Rewrite the records below as a JSON list of strings, one string per line and no strings for blank lines, covering every record. Leave the pictures out of your answer.

=== Available data ===

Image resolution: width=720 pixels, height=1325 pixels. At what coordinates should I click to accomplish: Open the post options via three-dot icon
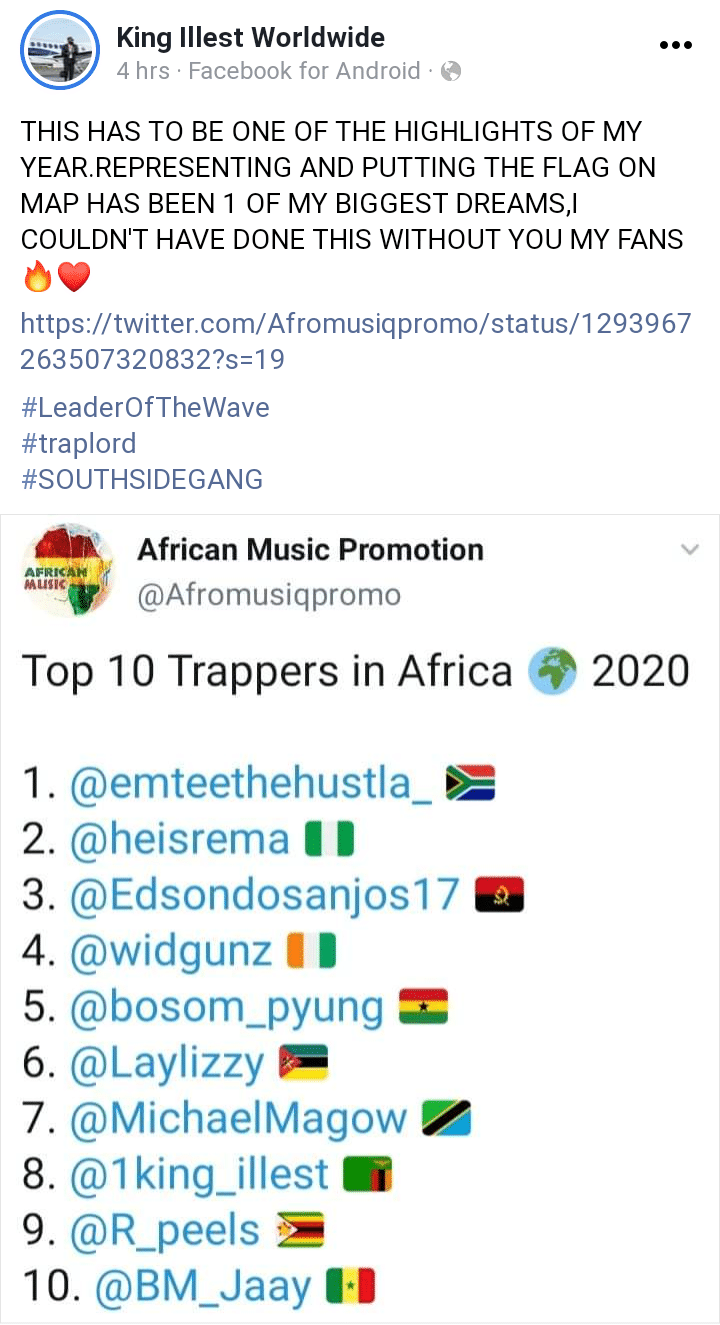point(677,44)
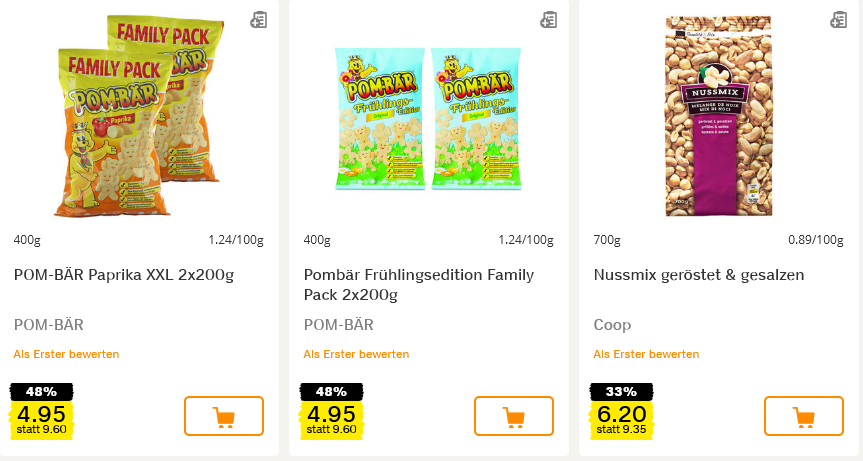
Task: Open Nussmix product image
Action: [720, 115]
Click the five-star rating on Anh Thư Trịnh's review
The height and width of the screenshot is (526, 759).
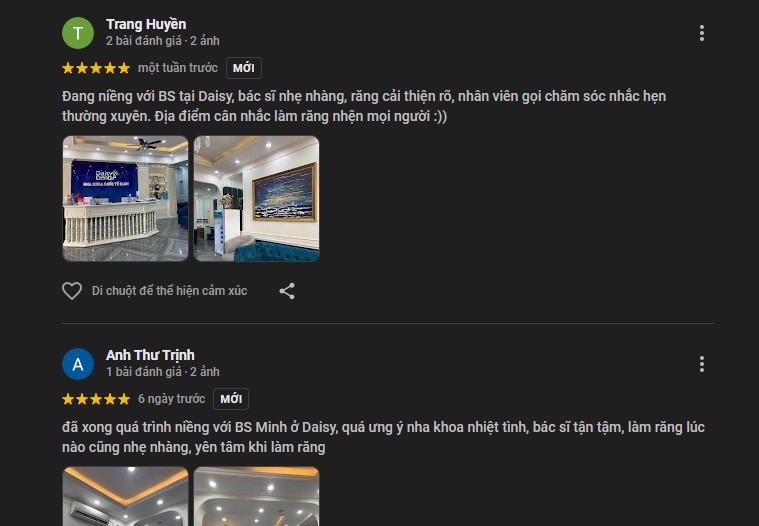[96, 399]
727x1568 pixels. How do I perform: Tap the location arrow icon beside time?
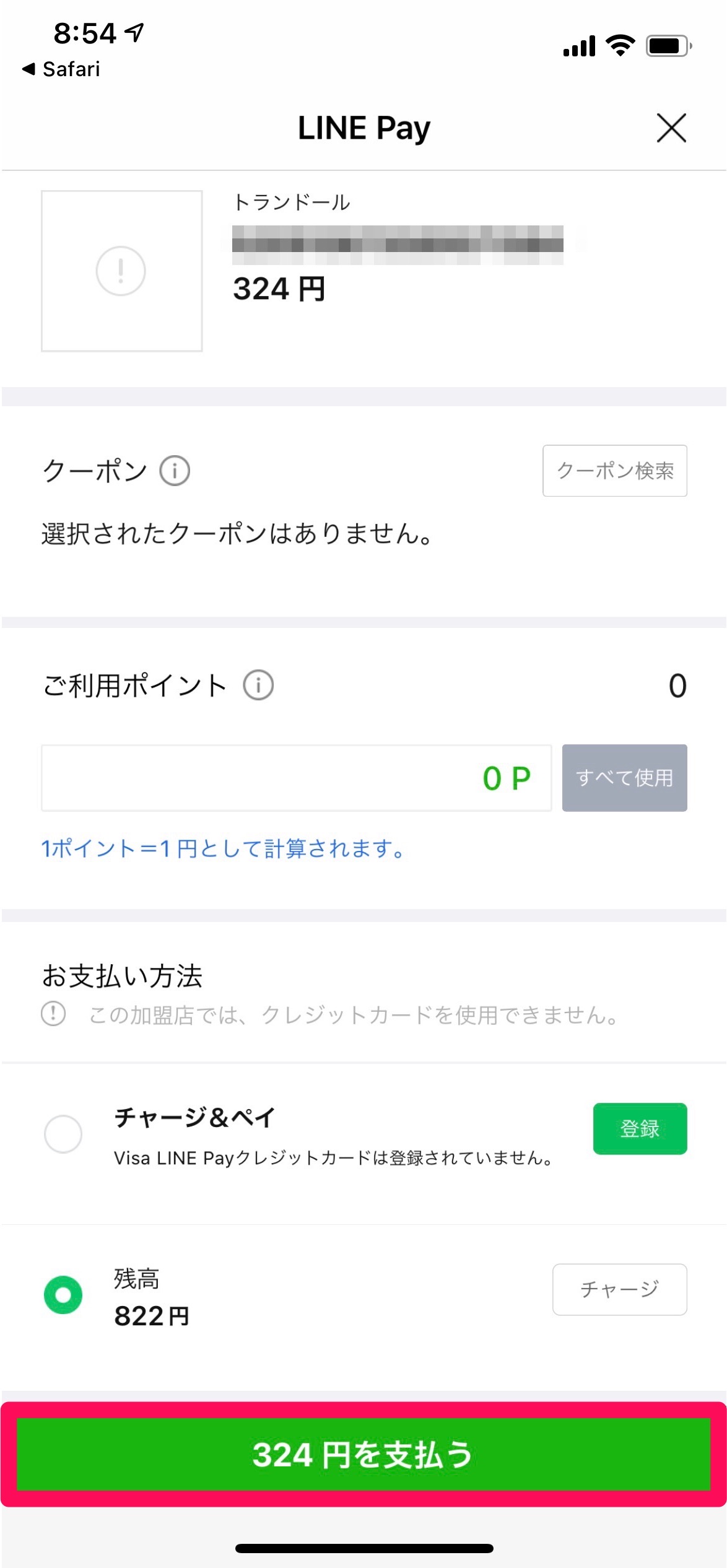tap(134, 32)
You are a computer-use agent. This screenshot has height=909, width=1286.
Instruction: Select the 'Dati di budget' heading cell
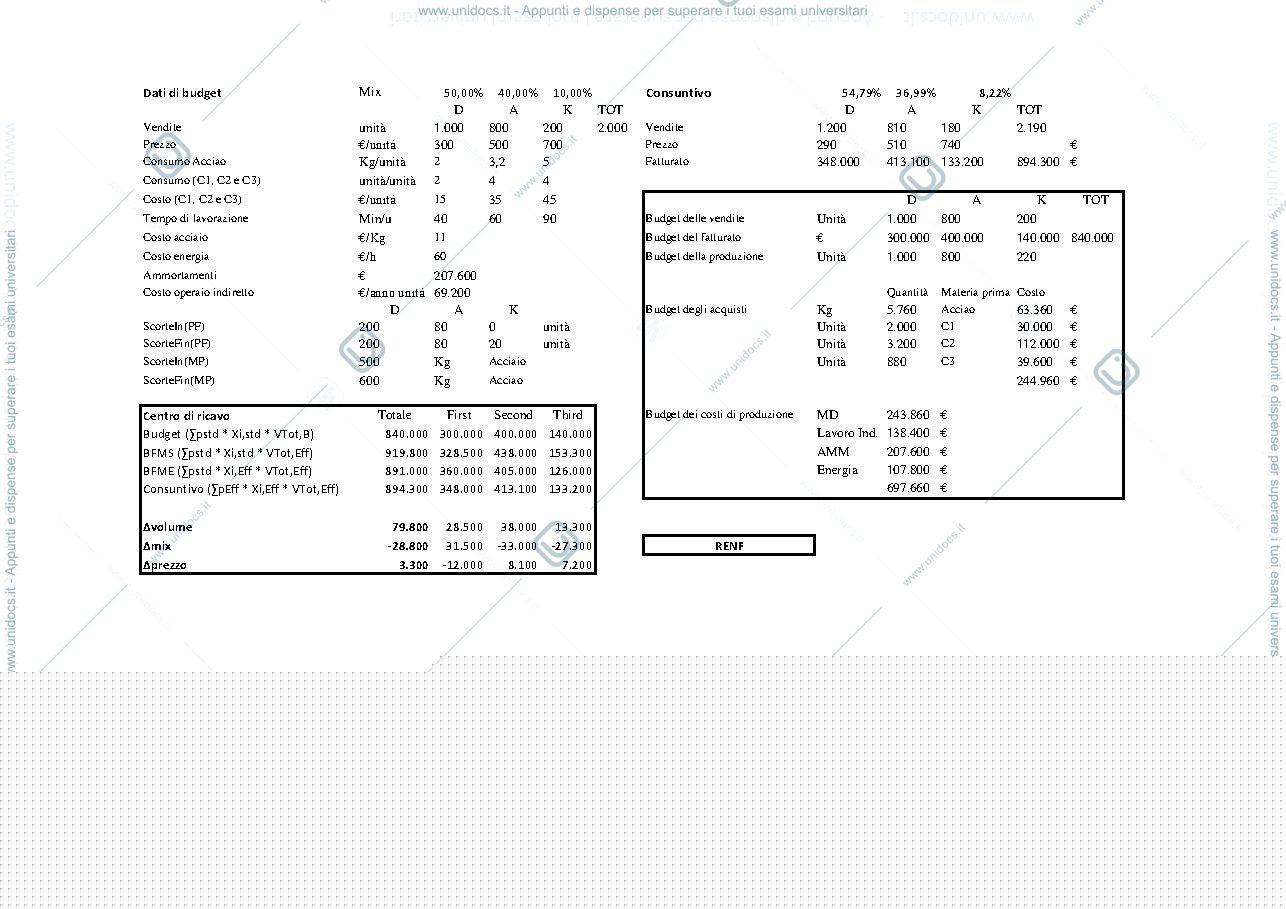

===

**Expected answer**
[
  "Image resolution: width=720 pixels, height=1325 pixels. At what coordinates should I click to accomplish: Open the post options via three-dot icon",
  "point(677,44)",
  "Task: Open Nussmix product image",
  "Action: [720, 115]",
  "Click the five-star rating on Anh Thư Trịnh's review",
  "The height and width of the screenshot is (526, 759).",
  "[96, 399]",
  "727x1568 pixels. How do I perform: Tap the location arrow icon beside time?",
  "tap(134, 32)",
  "You are a computer-use agent. This screenshot has height=909, width=1286.",
  "Instruction: Select the 'Dati di budget' heading cell"
]